_Written tasks_
**1.** Using the Queen Bee cluster documentation below, answer each question:
(a) How many jobs may a user run at once, and what is the maximum total number of nodes?
(b) What is the daily decay factor used in calculating fair share usage?
(c) What does the qfree command show?
**2.** Does each statement below agree with the Queen Bee cluster documentation? Answer yes or no, and quote the deciding words.
(a) Jobs in the preempt queue need special permission.
(b) Each user's fair share target is 10 percent.
(c) The checkpt queue is the default queue.
**3.** Carry on the Queen Bee job priority documentation, picking up after its last line.

There are some systems tools written by our systems staff available
- qshow: this command shows the load on each compute node that your job is using. It shows and optionally kills user processes on remote nodes or execute commands.
- qfree: this commands shows how the nodes in a cluster are allocated and shows system usage.
More detailed information on the Torque PBS commands and Moab to schedule and monitor jobs can be found at Cluster Resources on-line Documentations.
Return to top of page
Queue limits and descriptions
There are currently four queues on Queen Bee: workq, checkpt, preempt, and priority.
| workq | default, for non-preemptable parallel jobs | |||
| checkpt | preemptable, for parallel jobs that can be checkpointed | |||
| preempt | | for urgent parallel jobs that will preempt jobs in checkpt queue, requires special permission | | ||
| priority | for on-demand parallel jobs that will have higher priority, requires special permission |
At any given time, users may run up to 8 jobs at once, consuming a maximum of 384 total nodes. Additional user limits may be enforced as well. Please contact us at sys-help@loni.org for more information on user limits or special requests.
Return to top of page
Job queuing priority
The queuing system schedules jobs based on the job priority which takes into account several factors. Jobs with a higher job priority are scheduled ahead of jobs with a lower priority. Also it has a backfill capability when scheduling jobs that are short in duration or require a small number of nodes. That is the scheduler schedules small jobs while waiting for the start time of any large job requiring many nodes.
In determining which jobs to run first, Moab is using the following formula to calculate the Job priority:
Job priority = credential priority + fairshare priority + resource priority + service priority
(1) Credential Priority Subcomponent:
credential priority = credweight * (userweight * job.user.priority) credential priority = 100 * (10 * 100) = 100000 ( a constant )
(2) Fairshare Priority Subcomponent:
fairshare priority = fsweight * min (fscap, (fsuserweight * DeltaUserFSUsage)) fairshare priority = 100 * (10 * DeltaUserFSUsage)
A user's fair share usage is the sum of seven days of used daily processor seconds times daily decay factor divided by the sum of seven days of daily total processor seconds used times the daily decay factor. The decay factor is 0.9. DeltaUserFSUsage is the fair share target percent for each user (20 percent) minus the the calculated fair share usage percent.
In other words the target percentage minus the actual used percentage. For a user who has not used the cluster for a week:
fairshare priority = 100 * (10 * 20) = 20000
(3) Resource Priority Subcomponent
resource priority = resweight * min (rescap, (procweight * TotalProcessorsRequested) resource priority = 30 * min (26720, (10 * TotalProcessorsRequested)

_Data block_
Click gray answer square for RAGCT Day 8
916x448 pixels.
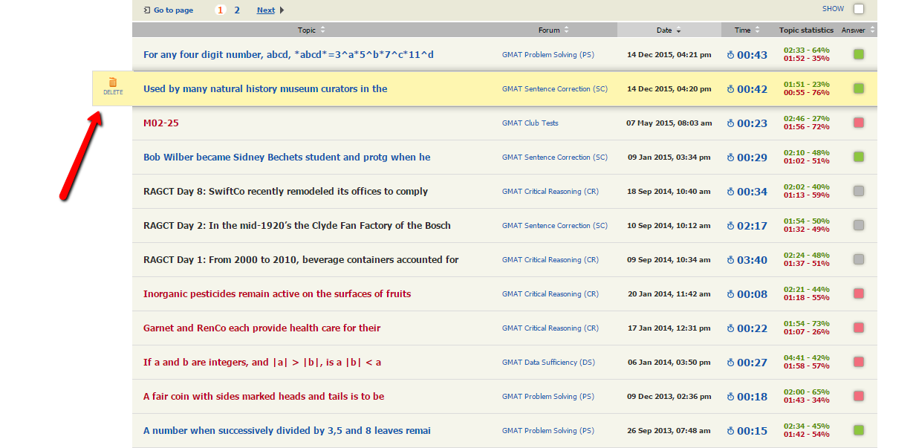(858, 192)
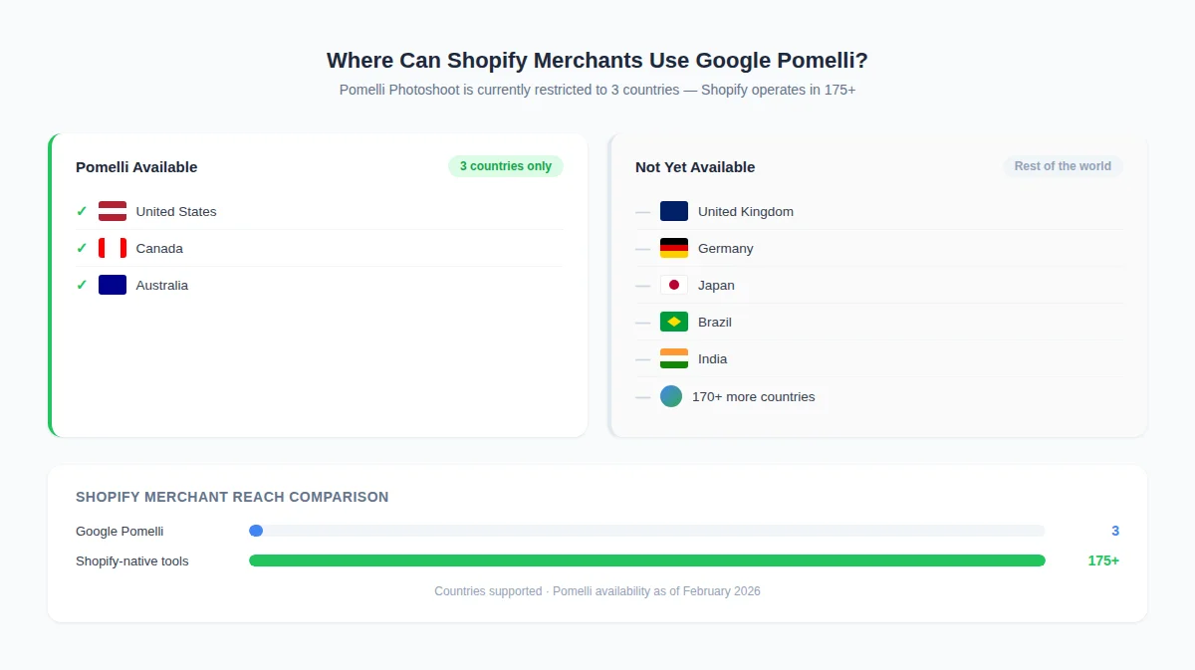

_The answers_
**1.**
(a) Up to 8 jobs at once, with a maximum of 384 total nodes.
(b) 0.9.
(c) How the nodes in a cluster are allocated, and system usage.

**2.**
(a) Yes: "for urgent parallel jobs that will preempt jobs in checkpt queue, requires special permission"
(b) No: "the fair share target percent for each user (20 percent)"
(c) No: "workq | default, for non-preemptable parallel jobs"

**3.**
For a 32 processor job: resource priority = 30 * 10 * 32 = 9600
(4) Service Priority Subcomponent
service priority = serviceweight * (queuetimeweight * QUEUETIME + xfactorweight * XFACTOR ) service priority = 2 * (2 * QUEUETIME + 20 * XFACTOR)
QUEUETIME is the time the job has been queued in minutes.
XFACTOR = 1 + QUEUETIME / WALLTIMELIMIT
For a one hour job in the queue for one day: service priority = 2 * (2 * 1440 + 20 * (1 + 1440 / 60 ) ) service priority = 2 * (2880 + 500 ) = 6760
These factors are adjusted as needed to make jobs of all sizes start fairly.
Return to top of page
Using NCSA Archival Storage
TeraGrid users can transfer files to NCSA's archival storage for longterm retention. They can use globus-url-copy and/or uberftp to transfer files between QuenBee and NCSA's archival storage.
Obtaining a Proxy
Before you can transfer files, you must create a temporary credential called a certificate proxy. Here is a more detailed explanation of the process.
To obtain the proxy, you will use myproxy. The general form of the command is:
myproxy-logon -l <username> -s myproxy.teragrid.org
You should use your TeraGrid User Portal username and password when requesting your proxy. If your username was abc, the following command would be used to obtain the proxy:
myproxy-logon -l abc -s myproxy.teragrid.org
You can use the grid-proxy-info command to verify that you have a valid proxy.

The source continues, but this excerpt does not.